Week In Review: Deals Dominate China Biopharma News

Deals and Financings

Luye Group, the parent of Luye Pharma (HK: 2186), is bidding to acquire Ethypharm, a privately held French pharma, at a price that could be as much as $800-$900 million (see story). Luye faces competition on several fronts for control of Ethypharm, which is currently owned by PE firm Astorg Partners. Other investment companies are interested, as is the UK's Mundipharma, as well as several unnamed China pharmas, according to Bloomberg, which broke the story. 

Wuhan Humanwell Healthcare (SHA: 600079) and PuraCap will acquire Epic Pharma, a New York state generic drug manufacturer, for $550 million (see story). In a brief announcement, Humanwell said it would invest $270 million to create a US subsidiary, which would then own Epic. Formed in 2008, Epic bought a generic drug manufacturing previously owned by Sandoz. It produces a number of generic drugs and provides contract manufacturing services. In 2015, Epic said its revenues exceeded $120 million per year. 

Zhongmei Healthcare, a group of private China hospitals, plans to stage a $150 million IPO in Hong Kong during Q2 (see story). In January, the Carlyle Group acquired a 15.7% stake in Zhongmei for a $64 million investment, implying a valuation of $408 million. Zhongmei, which will offer 25% of its shares in the IPO, owns three renal care hospitals, one aesthetic surgical hospital and two general hospitals. The company will allocate 30% of the proceeds toward further acquisitions. 

Fujian Thai Hot Investment, a China holding company, closed its $102.5 million acquisition of a 51.5% stake in Alliance HealthCare Services (Nasdaq: AIQ), a company that operates diagnostic imaging and radiation therapy centers in the US (see story). The deal was originally announced in September, but needed extra time to work out the details. Thai Hot plans to expand Alliance's business to China. Huang Qisen, founder and chairman of Fujian Thai Hot, will become Chairman of Alliance. 

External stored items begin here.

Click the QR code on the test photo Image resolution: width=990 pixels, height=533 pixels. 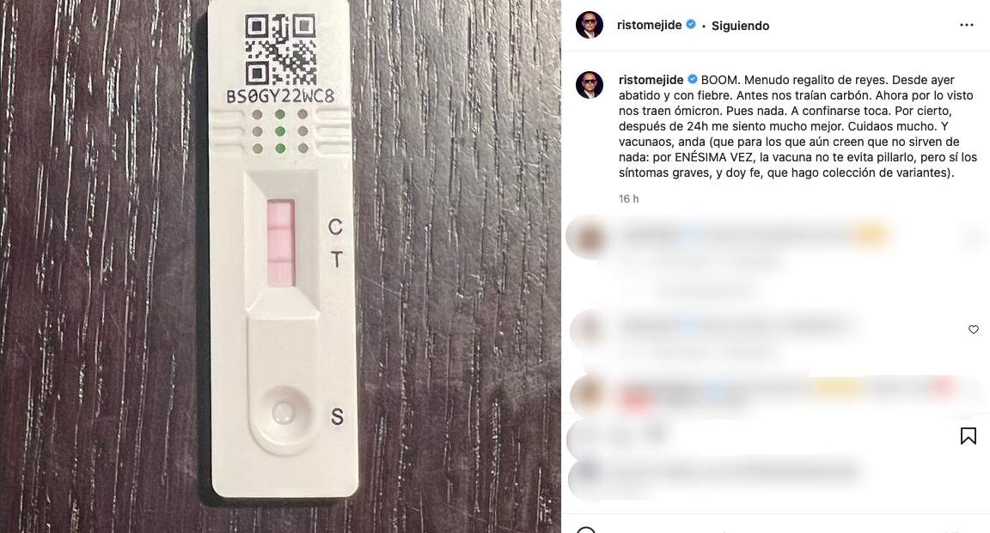(280, 50)
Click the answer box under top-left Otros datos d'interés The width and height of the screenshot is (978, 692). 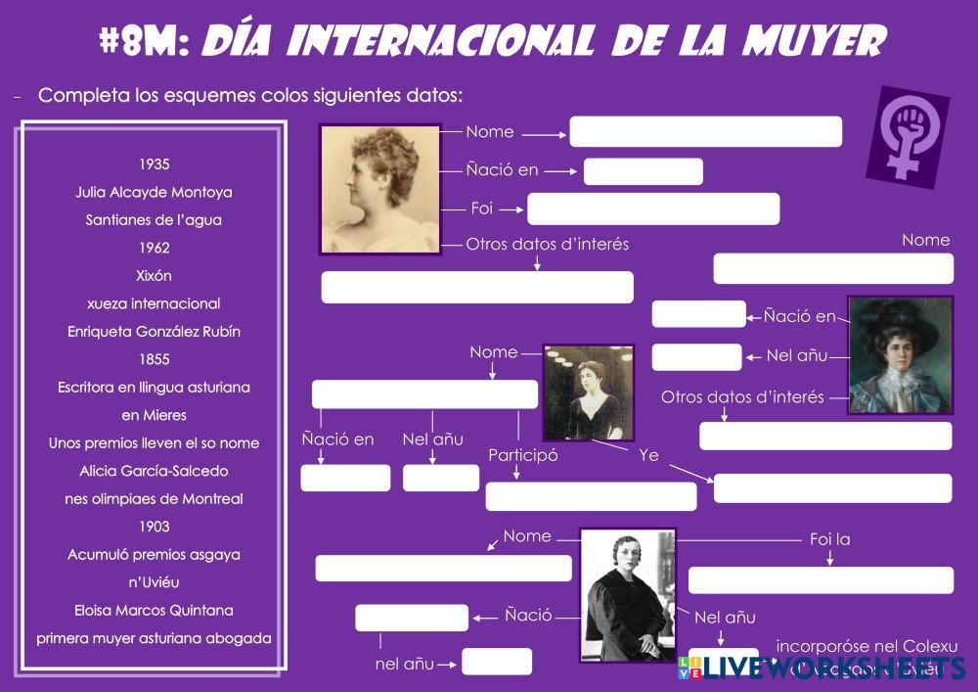point(477,287)
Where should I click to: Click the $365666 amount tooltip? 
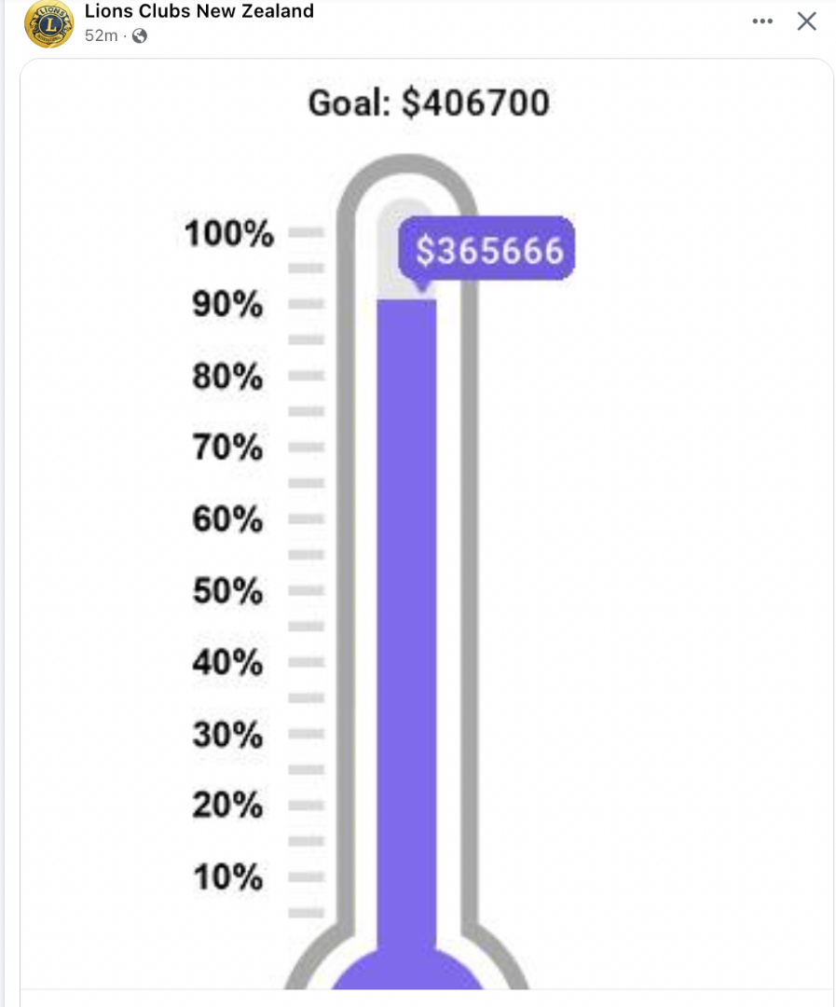[488, 251]
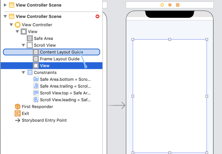Click the Safe Area.bottom constraint icon
Screen dimensions: 222x154
click(36, 79)
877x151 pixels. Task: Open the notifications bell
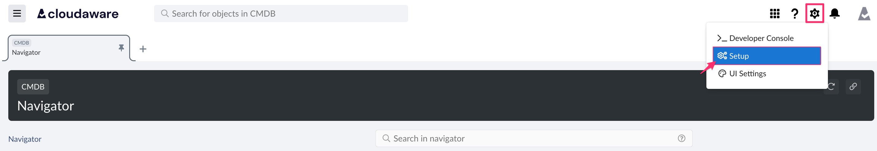coord(834,14)
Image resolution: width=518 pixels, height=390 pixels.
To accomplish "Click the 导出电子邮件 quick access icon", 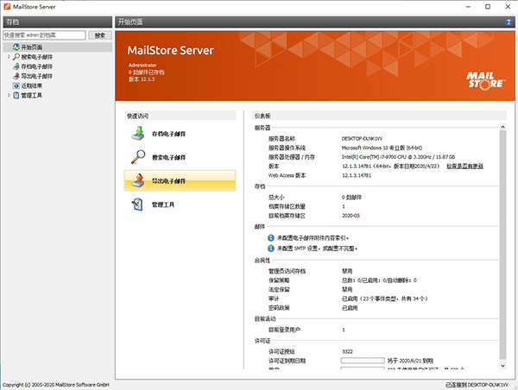I will (x=139, y=180).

Yantai Dongcheng Biochemicals (SHZ: 002675) paid $69.8 million to acquire the China assets of Global Medical Solutions, a US company that makes nuclear medicine and imaging contrast products (see story). GMS, which operates mainly in Asia Pacific, described the transaction as a strategic partnership that will be positive for GMS in the long term. In addition, GMS said it would continue to operate in China even though the sale included all of its current China operations. GMS did not specify any details about the synergism it expects between itself and Dongcheng. 

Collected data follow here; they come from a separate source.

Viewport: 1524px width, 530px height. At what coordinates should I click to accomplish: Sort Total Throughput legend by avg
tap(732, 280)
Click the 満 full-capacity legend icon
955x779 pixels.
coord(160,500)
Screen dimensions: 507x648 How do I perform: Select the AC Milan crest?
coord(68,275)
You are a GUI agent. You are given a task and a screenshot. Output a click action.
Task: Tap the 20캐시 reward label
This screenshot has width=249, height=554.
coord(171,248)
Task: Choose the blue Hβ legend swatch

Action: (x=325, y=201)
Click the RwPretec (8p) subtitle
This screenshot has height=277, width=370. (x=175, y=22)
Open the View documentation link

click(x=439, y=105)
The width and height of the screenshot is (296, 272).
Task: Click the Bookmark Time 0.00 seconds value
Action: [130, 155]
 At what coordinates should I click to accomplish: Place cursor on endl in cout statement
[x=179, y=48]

AliHealth, a subsidiary of China e-commerce giant Alibaba (NYSE: BABA), will invest $35 million to acquire a 25% stake in China Resources Wandong Medical Equipment's (SHA: 600055) medical imaging unit (see story). The unit, Wanliyun Medical Information Technology (Beijing), builds cloud-based big data medical imaging platforms along with cloud storage to support remote medical imaging services. AliHealth and Wanliyun will build a third-party imaging center to provide remote medical image diagnosing for patients, physicians and hospitals. 

Affymetrix (Nasdaq: AFFY) decided to accept a lower takeover bid from Thermo Fisher Scientific (TMO), rather than a higher offer from former Affymetrix executives that was backed by SummitView Capital, a China private equity firm (see story). Thermo Fisher offered $1.3 billion for Affymetrix while Origin, a special purpose vehicle formed by Centillion executives, upped its bid to $1.6 billion. Affymetrix said it felt the Origen offer was too risky. Although Origin disagreed with the assessment, it withdrew its takeover proposal. 

Sinovac Biotech (Nasdaq: SVA), a Beijing vaccine maker, has adopted a poison pill defense to prevent unwanted takeover attempts (see story). The company's board authorized a distribution of preferred shares, which, if activated, would render the company too expensive to acquire. In early February, Sinovac received a privatization offer of $6.18 per share from management that values the company at $345 million. A few days later, an outside group of China investors/pharmas offered $7 per share or $390 million for Sinovac. The board is considering both proposals. 

CITIC Private Equity Funds Management made a strategic investment of unspecified size in Beijing New Journey Cancer Hospital (see story). Founded in 2011, Beijing New Journey was jointly established by Peking University Cancer Hospital and New Journey Medical Group, a company started by US private equity firm New Enterprise Associates. The goal of the hospital, a partnership between a public hospital and private capital, is to bring international expertise to China cancer care. NEA/Beijing New Journey owned 70% of the hospital before CITIC's funding. 

Company News

GlaxoSmithKline (NYSE: GSK) will create a new R&D institute in Beijing that will address the public health threats of infectious disease and antibiotic resistance (see story). GSK will budget $29 million for the project over the next three years and put over 20 researchers to work on the program. In GSK's vision, the project will start with its own R&D ability, while actively seeking participation from China academics, government, healthcare providers and regulators. The new research effort will be in addition to GSK's existing R&D efforts in Shanghai.